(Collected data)
━━━━━━━━━━━━━━━━

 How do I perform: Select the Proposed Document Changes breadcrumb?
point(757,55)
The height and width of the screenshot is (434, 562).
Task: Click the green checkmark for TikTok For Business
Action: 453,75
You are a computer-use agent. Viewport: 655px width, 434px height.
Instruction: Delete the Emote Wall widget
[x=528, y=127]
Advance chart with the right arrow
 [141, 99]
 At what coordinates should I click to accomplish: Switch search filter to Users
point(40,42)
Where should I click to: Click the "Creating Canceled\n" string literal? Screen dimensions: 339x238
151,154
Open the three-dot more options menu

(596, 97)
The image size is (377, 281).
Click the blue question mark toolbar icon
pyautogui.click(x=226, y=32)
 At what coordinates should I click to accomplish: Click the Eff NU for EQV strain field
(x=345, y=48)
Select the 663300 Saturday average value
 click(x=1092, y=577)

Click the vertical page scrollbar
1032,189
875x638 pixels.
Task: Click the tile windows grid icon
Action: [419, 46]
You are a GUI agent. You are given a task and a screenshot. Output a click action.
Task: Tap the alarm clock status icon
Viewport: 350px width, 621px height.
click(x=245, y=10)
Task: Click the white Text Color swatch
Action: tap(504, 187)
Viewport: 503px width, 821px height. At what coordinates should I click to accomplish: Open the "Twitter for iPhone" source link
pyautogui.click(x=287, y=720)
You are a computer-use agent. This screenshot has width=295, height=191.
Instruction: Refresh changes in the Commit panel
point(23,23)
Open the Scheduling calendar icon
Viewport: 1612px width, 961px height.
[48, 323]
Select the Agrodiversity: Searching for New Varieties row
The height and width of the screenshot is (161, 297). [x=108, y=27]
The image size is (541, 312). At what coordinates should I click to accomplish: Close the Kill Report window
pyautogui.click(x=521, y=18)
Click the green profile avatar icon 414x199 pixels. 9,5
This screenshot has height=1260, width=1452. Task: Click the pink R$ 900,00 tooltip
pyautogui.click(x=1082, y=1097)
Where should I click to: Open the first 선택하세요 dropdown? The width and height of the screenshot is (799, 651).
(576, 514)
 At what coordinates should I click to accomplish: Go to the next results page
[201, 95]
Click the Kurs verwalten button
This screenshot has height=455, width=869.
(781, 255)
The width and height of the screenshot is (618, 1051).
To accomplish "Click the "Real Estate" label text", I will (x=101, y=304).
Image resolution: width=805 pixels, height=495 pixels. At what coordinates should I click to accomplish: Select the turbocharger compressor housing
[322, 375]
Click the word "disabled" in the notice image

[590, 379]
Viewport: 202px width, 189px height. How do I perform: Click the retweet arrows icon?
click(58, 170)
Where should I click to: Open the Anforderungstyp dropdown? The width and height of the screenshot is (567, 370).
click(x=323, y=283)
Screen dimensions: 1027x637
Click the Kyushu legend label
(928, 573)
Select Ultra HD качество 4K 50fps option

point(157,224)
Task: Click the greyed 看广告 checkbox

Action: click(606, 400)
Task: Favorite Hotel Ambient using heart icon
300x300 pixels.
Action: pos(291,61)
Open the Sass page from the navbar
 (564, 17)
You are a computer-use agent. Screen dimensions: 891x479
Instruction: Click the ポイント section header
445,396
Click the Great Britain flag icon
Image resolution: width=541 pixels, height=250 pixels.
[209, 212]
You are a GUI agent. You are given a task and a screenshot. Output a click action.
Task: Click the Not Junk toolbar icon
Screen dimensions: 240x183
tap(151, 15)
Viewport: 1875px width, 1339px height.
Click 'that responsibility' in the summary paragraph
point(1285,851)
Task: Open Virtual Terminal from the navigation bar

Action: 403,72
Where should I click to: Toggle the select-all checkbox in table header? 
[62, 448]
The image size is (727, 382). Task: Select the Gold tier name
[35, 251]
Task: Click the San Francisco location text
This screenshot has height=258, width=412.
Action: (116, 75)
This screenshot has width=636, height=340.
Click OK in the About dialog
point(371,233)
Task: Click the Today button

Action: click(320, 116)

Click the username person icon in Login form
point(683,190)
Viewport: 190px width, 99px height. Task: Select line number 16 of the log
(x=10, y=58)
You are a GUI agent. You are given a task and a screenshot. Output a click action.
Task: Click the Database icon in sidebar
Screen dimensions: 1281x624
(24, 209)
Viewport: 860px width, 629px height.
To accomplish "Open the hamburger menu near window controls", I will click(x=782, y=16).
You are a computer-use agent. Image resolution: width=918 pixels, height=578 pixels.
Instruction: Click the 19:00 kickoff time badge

━━━━━━━━━━━━━━━━

[DIRECTIONS FOR THIS TASK]
Please output the entries above, every line exactly as it reads.

[RESPONSE TO THE TASK]
 How do I perform: Select the Proposed Document Changes breadcrumb?
point(757,55)
The height and width of the screenshot is (434, 562).
Task: Click the green checkmark for TikTok For Business
Action: 453,75
You are a computer-use agent. Viewport: 655px width, 434px height.
Instruction: Delete the Emote Wall widget
[x=528, y=127]
Advance chart with the right arrow
 [141, 99]
 At what coordinates should I click to accomplish: Switch search filter to Users
point(40,42)
Where should I click to: Click the "Creating Canceled\n" string literal? Screen dimensions: 339x238
151,154
Open the three-dot more options menu

(596, 97)
The image size is (377, 281).
Click the blue question mark toolbar icon
pyautogui.click(x=226, y=32)
 At what coordinates should I click to accomplish: Click the Eff NU for EQV strain field
(x=345, y=48)
Select the 663300 Saturday average value
 click(x=1092, y=577)

Click the vertical page scrollbar
1032,189
875x638 pixels.
Task: Click the tile windows grid icon
Action: [419, 46]
You are a GUI agent. You are given a task and a screenshot. Output a click action.
Task: Tap the alarm clock status icon
Viewport: 350px width, 621px height.
click(x=245, y=10)
Task: Click the white Text Color swatch
Action: tap(504, 187)
Viewport: 503px width, 821px height. At what coordinates should I click to accomplish: Open the "Twitter for iPhone" source link
pyautogui.click(x=287, y=720)
You are a computer-use agent. This screenshot has width=295, height=191.
Instruction: Refresh changes in the Commit panel
point(23,23)
Open the Scheduling calendar icon
Viewport: 1612px width, 961px height.
[48, 323]
Select the Agrodiversity: Searching for New Varieties row
The height and width of the screenshot is (161, 297). [x=108, y=27]
The image size is (541, 312). At what coordinates should I click to accomplish: Close the Kill Report window
pyautogui.click(x=521, y=18)
Click the green profile avatar icon 414x199 pixels. 9,5
This screenshot has height=1260, width=1452. Task: Click the pink R$ 900,00 tooltip
pyautogui.click(x=1082, y=1097)
Where should I click to: Open the first 선택하세요 dropdown? The width and height of the screenshot is (799, 651).
(576, 514)
 At what coordinates should I click to accomplish: Go to the next results page
[201, 95]
Click the Kurs verwalten button
This screenshot has height=455, width=869.
(781, 255)
The width and height of the screenshot is (618, 1051).
To accomplish "Click the "Real Estate" label text", I will (x=101, y=304).
Image resolution: width=805 pixels, height=495 pixels. At what coordinates should I click to accomplish: Select the turbocharger compressor housing
[322, 375]
Click the word "disabled" in the notice image

[590, 379]
Viewport: 202px width, 189px height. How do I perform: Click the retweet arrows icon?
click(58, 170)
Where should I click to: Open the Anforderungstyp dropdown? The width and height of the screenshot is (567, 370).
click(x=323, y=283)
Screen dimensions: 1027x637
Click the Kyushu legend label
(928, 573)
Select Ultra HD качество 4K 50fps option

point(157,224)
Task: Click the greyed 看广告 checkbox

Action: click(606, 400)
Task: Favorite Hotel Ambient using heart icon
300x300 pixels.
Action: pos(291,61)
Open the Sass page from the navbar
 (564, 17)
You are a computer-use agent. Screen dimensions: 891x479
Instruction: Click the ポイント section header
445,396
Click the Great Britain flag icon
Image resolution: width=541 pixels, height=250 pixels.
[209, 212]
You are a GUI agent. You are given a task and a screenshot. Output a click action.
Task: Click the Not Junk toolbar icon
Screen dimensions: 240x183
tap(151, 15)
Viewport: 1875px width, 1339px height.
Click 'that responsibility' in the summary paragraph
point(1285,851)
Task: Open Virtual Terminal from the navigation bar

Action: 403,72
Where should I click to: Toggle the select-all checkbox in table header? 
[62, 448]
The image size is (727, 382). Task: Select the Gold tier name
[35, 251]
Task: Click the San Francisco location text
This screenshot has height=258, width=412.
Action: (116, 75)
This screenshot has width=636, height=340.
Click OK in the About dialog
point(371,233)
Task: Click the Today button

Action: click(320, 116)

Click the username person icon in Login form
point(683,190)
Viewport: 190px width, 99px height. Task: Select line number 16 of the log
(x=10, y=58)
You are a GUI agent. You are given a task and a screenshot. Output a click action.
Task: Click the Database icon in sidebar
Screen dimensions: 1281x624
(24, 209)
Viewport: 860px width, 629px height.
To accomplish "Open the hamburger menu near window controls", I will click(x=782, y=16).
You are a computer-use agent. Image resolution: width=918 pixels, height=578 pixels.
Instruction: Click the 19:00 kickoff time badge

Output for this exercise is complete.